Antje Rávik Strubels Roman "Blaue Frau": Nah im Unerkundbaren

Vom Recht, sich selbst zu erzählen, und das auch noch fesselnd: Antje Rávik Strubels Roman „Blaue Frau“ ist das Porträt einer Frau - und von Europa.

Sie hat nicht einen Namen, sie hat drei. Adina. Nina. Sala. Diese Namen bekommt die Protagonistin von Antje Rávik Strubels Roman „Blaue Frau“ (S. Fischer, Frankfurt/Main 2021.432 S., 24 €.) von anderen verliehen. Einen weiteren gibt sie sich selbst.

„Mohikaner“ nennt sich das junge Mädchen aus dem tschechischen Riesengebirge anfangs in den Internetforen, ihrem Zufluchtsort. „Der letzte Mohikaner“, so unterschreibt sie gegen Ende in Helsinki eine Mail an die Menschenrechtsaktivistin Kristiina. Es ist ein Hilferuf. „Wenn ich Ihnen nicht schreibe, komme ich um.“

Zwischen dem Teenager Adina und dem Hilferuf liegt eine Flucht quer durch Europa. Und ein Verbrechen, das die junge Frau an den Rand der Auslöschung bringt. „Blaue Frau“ beschreibt gewissermaßen die Gegenbewegung: den Versuch, sich nicht auslöschen zu lassen.

Es beginnt in Helsinki

Der Roman, der für die Longlist des Deutschen Buchpreises nominiert wurde, erzählt die Geschichte eines Traumas, den Versuch, es zu überwinden, nicht zuletzt mithilfe der Sprache.

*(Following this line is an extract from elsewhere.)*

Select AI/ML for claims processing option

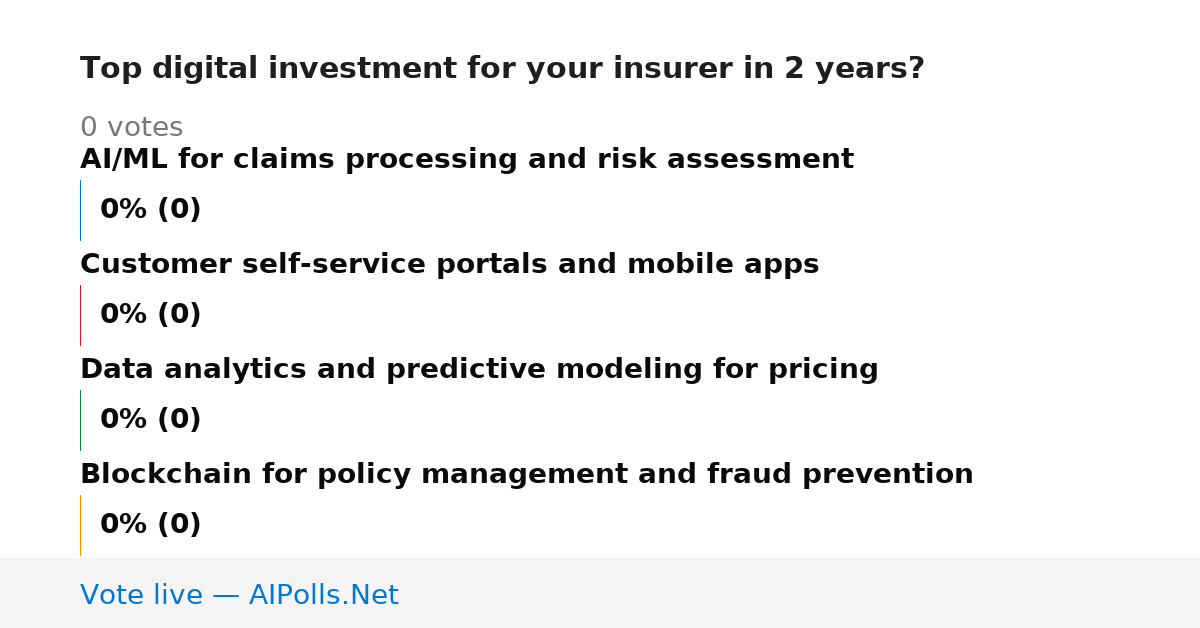tap(467, 160)
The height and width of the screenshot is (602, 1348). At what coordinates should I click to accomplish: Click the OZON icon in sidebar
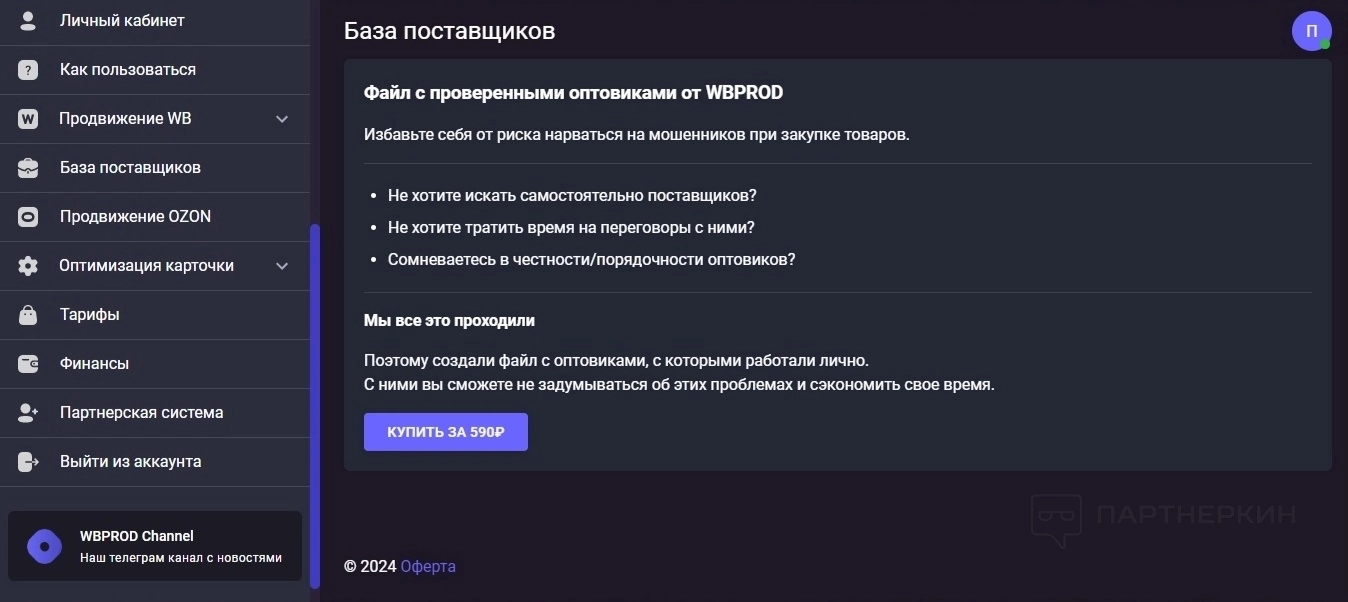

„Blaue Frau“ ist nicht nur das Porträt einer Frau, sondern auch Europas aus osteuropäischer Sicht, rund 30 Jahre nach dem Fall des Eisernen Vorhangs. Und was man erst nach und nach begreift: Dieser Roman schaut sich selbst beim Entstehen zu. Er thematisiert das Schreiben, ohne die Dichte seiner Geschichte zum Bröseln zu bringen. Dass er das kann und trotzdem packend erzählt ist, macht ihn außergewöhnlich.

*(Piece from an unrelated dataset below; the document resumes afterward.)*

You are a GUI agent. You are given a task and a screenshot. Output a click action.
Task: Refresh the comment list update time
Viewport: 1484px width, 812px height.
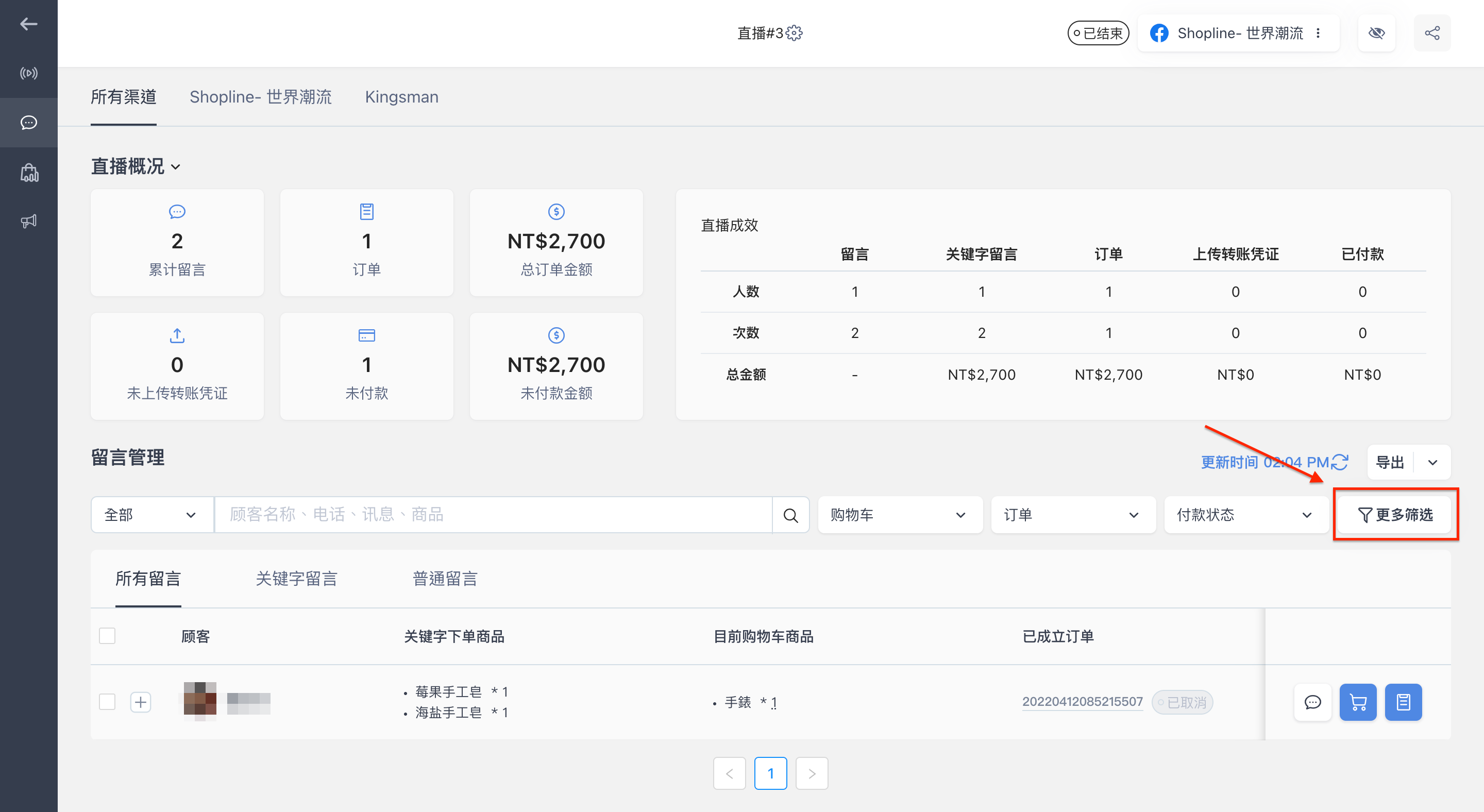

Zu Beginn sitzt die Frau, die wir hier Adina nennen wollen, in einer möblierten Wohnung in Helsinki. Adina badet, trinkt Schnaps, schaut aus dem Fenster. Sie scheint die Welt und die Wörter, die sie bevölkern, erst neu kennenzulernen. Das Rascheln der Blätter am Vogelbeerbaum vorm Haus: „Das sind die Geräusche.“ Eine Narbe am rechten Knie: „Das ist der Blick.“

[Antje Rávik Strubel: Blaue Frau. Roman. S. Fischer Verlag, Frankfurt am Main 2021. 432 Seiten, 24 €.]

Es ist dies der distanzierte, fragmentierte Blick eines Menschen, dessen Gewissheiten durch eine große Verletzung grundsätzlich erschüttert wurden. Worin diese Verletzung besteht, schält sich erst sehr langsam heraus. Dass es mit männlicher Gewalt zu tun hat, ahnt man lange, bevor vom Vergehen selbst die Rede ist. Auf Männer ist hier nicht zu zählen. Auf manche Frauen auch nicht.

Adinas Gedanken wandern aus der finnischen Bleibe zurück zu den Stationen ihres Weges. Harrachov zunächst, ein Touristenstädtchen im tschechischen Skigebiet. Wo sie geboren wurde, fünf Jahre bevor die Samtene Revolution das Tor zum Westen aufstieß.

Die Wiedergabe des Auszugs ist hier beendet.